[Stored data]

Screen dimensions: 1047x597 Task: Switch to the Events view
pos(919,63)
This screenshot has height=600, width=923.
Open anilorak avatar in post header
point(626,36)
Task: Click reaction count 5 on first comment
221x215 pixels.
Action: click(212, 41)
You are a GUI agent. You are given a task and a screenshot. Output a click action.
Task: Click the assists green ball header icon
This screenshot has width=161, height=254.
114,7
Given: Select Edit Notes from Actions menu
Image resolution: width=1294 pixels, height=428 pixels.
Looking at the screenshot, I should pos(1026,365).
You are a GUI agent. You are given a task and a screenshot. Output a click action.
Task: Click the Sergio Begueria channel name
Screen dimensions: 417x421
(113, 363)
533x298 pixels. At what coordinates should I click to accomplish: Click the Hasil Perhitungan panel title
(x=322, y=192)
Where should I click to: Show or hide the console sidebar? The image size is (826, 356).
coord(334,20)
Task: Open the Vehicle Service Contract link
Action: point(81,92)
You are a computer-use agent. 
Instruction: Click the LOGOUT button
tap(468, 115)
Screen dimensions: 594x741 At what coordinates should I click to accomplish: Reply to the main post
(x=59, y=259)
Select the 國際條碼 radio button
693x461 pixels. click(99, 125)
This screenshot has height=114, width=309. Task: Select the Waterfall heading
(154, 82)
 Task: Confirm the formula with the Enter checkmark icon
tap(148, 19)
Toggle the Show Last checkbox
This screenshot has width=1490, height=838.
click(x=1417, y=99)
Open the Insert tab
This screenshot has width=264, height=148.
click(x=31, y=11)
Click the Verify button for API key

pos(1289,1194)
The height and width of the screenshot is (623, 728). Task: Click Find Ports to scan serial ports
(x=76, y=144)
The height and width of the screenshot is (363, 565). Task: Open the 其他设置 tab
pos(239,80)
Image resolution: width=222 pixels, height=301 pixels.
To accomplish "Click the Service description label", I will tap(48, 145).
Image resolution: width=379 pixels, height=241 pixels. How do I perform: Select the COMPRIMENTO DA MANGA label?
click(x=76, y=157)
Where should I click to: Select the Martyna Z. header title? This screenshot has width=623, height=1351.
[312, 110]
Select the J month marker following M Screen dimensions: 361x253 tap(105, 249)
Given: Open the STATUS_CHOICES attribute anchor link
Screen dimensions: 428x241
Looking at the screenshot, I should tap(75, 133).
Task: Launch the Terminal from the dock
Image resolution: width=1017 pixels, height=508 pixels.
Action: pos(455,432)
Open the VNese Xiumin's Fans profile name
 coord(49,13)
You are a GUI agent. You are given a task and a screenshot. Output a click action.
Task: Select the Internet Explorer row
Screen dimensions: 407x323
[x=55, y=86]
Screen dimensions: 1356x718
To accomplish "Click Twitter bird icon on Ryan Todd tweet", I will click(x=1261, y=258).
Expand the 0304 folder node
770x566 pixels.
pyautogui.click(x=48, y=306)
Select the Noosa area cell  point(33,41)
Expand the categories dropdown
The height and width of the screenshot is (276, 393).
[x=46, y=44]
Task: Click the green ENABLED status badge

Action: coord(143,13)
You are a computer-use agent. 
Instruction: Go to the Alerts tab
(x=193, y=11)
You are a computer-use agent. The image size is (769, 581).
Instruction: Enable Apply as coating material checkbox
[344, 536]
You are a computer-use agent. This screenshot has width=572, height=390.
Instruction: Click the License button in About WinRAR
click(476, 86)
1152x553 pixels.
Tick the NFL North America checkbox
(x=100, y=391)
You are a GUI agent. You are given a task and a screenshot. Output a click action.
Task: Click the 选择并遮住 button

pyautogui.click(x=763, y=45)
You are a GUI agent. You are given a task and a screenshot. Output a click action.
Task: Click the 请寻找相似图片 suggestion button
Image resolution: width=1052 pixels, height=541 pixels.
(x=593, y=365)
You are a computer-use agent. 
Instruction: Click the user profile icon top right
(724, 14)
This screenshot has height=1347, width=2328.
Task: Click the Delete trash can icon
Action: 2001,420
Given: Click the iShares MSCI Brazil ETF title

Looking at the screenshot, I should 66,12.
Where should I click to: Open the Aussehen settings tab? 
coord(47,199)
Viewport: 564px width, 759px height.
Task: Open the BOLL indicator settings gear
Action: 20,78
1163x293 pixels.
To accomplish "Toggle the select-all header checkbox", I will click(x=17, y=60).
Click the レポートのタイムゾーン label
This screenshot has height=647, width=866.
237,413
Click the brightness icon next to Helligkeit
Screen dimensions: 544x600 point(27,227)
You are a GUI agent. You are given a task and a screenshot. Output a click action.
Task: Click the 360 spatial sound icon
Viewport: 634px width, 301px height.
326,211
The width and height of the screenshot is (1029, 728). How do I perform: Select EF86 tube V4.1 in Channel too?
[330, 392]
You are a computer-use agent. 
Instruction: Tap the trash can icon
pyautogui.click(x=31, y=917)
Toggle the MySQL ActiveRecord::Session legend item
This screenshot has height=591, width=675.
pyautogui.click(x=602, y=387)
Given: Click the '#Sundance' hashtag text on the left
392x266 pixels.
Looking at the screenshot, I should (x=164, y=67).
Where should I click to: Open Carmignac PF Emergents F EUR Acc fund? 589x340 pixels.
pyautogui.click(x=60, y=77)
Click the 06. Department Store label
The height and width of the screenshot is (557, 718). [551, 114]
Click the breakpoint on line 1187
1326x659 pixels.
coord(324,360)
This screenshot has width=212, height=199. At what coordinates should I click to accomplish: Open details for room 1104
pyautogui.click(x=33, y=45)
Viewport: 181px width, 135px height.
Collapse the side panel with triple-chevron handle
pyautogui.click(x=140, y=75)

How to complete this task — Retype the entries above. Match them exactly.

Finished task —
Screen dimensions: 1047x597 Task: Switch to the Events view
pos(919,63)
This screenshot has height=600, width=923.
Open anilorak avatar in post header
point(626,36)
Task: Click reaction count 5 on first comment
221x215 pixels.
Action: click(212, 41)
You are a GUI agent. You are given a task and a screenshot. Output a click action.
Task: Click the assists green ball header icon
This screenshot has width=161, height=254.
114,7
Given: Select Edit Notes from Actions menu
Image resolution: width=1294 pixels, height=428 pixels.
Looking at the screenshot, I should pos(1026,365).
You are a GUI agent. You are given a task and a screenshot. Output a click action.
Task: Click the Sergio Begueria channel name
Screen dimensions: 417x421
(113, 363)
533x298 pixels. At what coordinates should I click to accomplish: Click the Hasil Perhitungan panel title
(x=322, y=192)
Where should I click to: Show or hide the console sidebar? The image size is (826, 356).
coord(334,20)
Task: Open the Vehicle Service Contract link
Action: point(81,92)
You are a computer-use agent. 
Instruction: Click the LOGOUT button
tap(468, 115)
Screen dimensions: 594x741 At what coordinates should I click to accomplish: Reply to the main post
(x=59, y=259)
Select the 國際條碼 radio button
693x461 pixels. click(99, 125)
This screenshot has height=114, width=309. Task: Select the Waterfall heading
(154, 82)
 Task: Confirm the formula with the Enter checkmark icon
tap(148, 19)
Toggle the Show Last checkbox
This screenshot has width=1490, height=838.
click(x=1417, y=99)
Open the Insert tab
This screenshot has width=264, height=148.
click(x=31, y=11)
Click the Verify button for API key

pos(1289,1194)
The height and width of the screenshot is (623, 728). Task: Click Find Ports to scan serial ports
(x=76, y=144)
The height and width of the screenshot is (363, 565). Task: Open the 其他设置 tab
pos(239,80)
Image resolution: width=222 pixels, height=301 pixels.
To accomplish "Click the Service description label", I will tap(48, 145).
Image resolution: width=379 pixels, height=241 pixels. How do I perform: Select the COMPRIMENTO DA MANGA label?
click(x=76, y=157)
Where should I click to: Select the Martyna Z. header title? This screenshot has width=623, height=1351.
[312, 110]
Select the J month marker following M Screen dimensions: 361x253 tap(105, 249)
Given: Open the STATUS_CHOICES attribute anchor link
Screen dimensions: 428x241
Looking at the screenshot, I should tap(75, 133).
Task: Launch the Terminal from the dock
Image resolution: width=1017 pixels, height=508 pixels.
Action: pos(455,432)
Open the VNese Xiumin's Fans profile name
 coord(49,13)
You are a GUI agent. You are given a task and a screenshot. Output a click action.
Task: Select the Internet Explorer row
Screen dimensions: 407x323
[x=55, y=86]
Screen dimensions: 1356x718
To accomplish "Click Twitter bird icon on Ryan Todd tweet", I will click(x=1261, y=258).
Expand the 0304 folder node
770x566 pixels.
pyautogui.click(x=48, y=306)
Select the Noosa area cell  point(33,41)
Expand the categories dropdown
The height and width of the screenshot is (276, 393).
[x=46, y=44]
Task: Click the green ENABLED status badge

Action: coord(143,13)
You are a computer-use agent. 
Instruction: Go to the Alerts tab
(x=193, y=11)
You are a computer-use agent. The image size is (769, 581).
Instruction: Enable Apply as coating material checkbox
[344, 536]
You are a computer-use agent. This screenshot has width=572, height=390.
Instruction: Click the License button in About WinRAR
click(476, 86)
1152x553 pixels.
Tick the NFL North America checkbox
(x=100, y=391)
You are a GUI agent. You are given a task and a screenshot. Output a click action.
Task: Click the 选择并遮住 button

pyautogui.click(x=763, y=45)
You are a GUI agent. You are given a task and a screenshot. Output a click action.
Task: Click the 请寻找相似图片 suggestion button
Image resolution: width=1052 pixels, height=541 pixels.
(x=593, y=365)
You are a computer-use agent. 
Instruction: Click the user profile icon top right
(724, 14)
This screenshot has height=1347, width=2328.
Task: Click the Delete trash can icon
Action: 2001,420
Given: Click the iShares MSCI Brazil ETF title

Looking at the screenshot, I should 66,12.
Where should I click to: Open the Aussehen settings tab? 
coord(47,199)
Viewport: 564px width, 759px height.
Task: Open the BOLL indicator settings gear
Action: 20,78
1163x293 pixels.
To accomplish "Toggle the select-all header checkbox", I will click(x=17, y=60).
Click the レポートのタイムゾーン label
This screenshot has height=647, width=866.
237,413
Click the brightness icon next to Helligkeit
Screen dimensions: 544x600 point(27,227)
You are a GUI agent. You are given a task and a screenshot. Output a click action.
Task: Click the 360 spatial sound icon
Viewport: 634px width, 301px height.
326,211
The width and height of the screenshot is (1029, 728). How do I perform: Select EF86 tube V4.1 in Channel too?
[330, 392]
You are a computer-use agent. 
Instruction: Tap the trash can icon
pyautogui.click(x=31, y=917)
Toggle the MySQL ActiveRecord::Session legend item
This screenshot has height=591, width=675.
pyautogui.click(x=602, y=387)
Given: Click the '#Sundance' hashtag text on the left
392x266 pixels.
Looking at the screenshot, I should (x=164, y=67).
Where should I click to: Open Carmignac PF Emergents F EUR Acc fund? 589x340 pixels.
pyautogui.click(x=60, y=77)
Click the 06. Department Store label
The height and width of the screenshot is (557, 718). [551, 114]
Click the breakpoint on line 1187
1326x659 pixels.
coord(324,360)
This screenshot has width=212, height=199. At what coordinates should I click to accomplish: Open details for room 1104
pyautogui.click(x=33, y=45)
Viewport: 181px width, 135px height.
Collapse the side panel with triple-chevron handle
pyautogui.click(x=140, y=75)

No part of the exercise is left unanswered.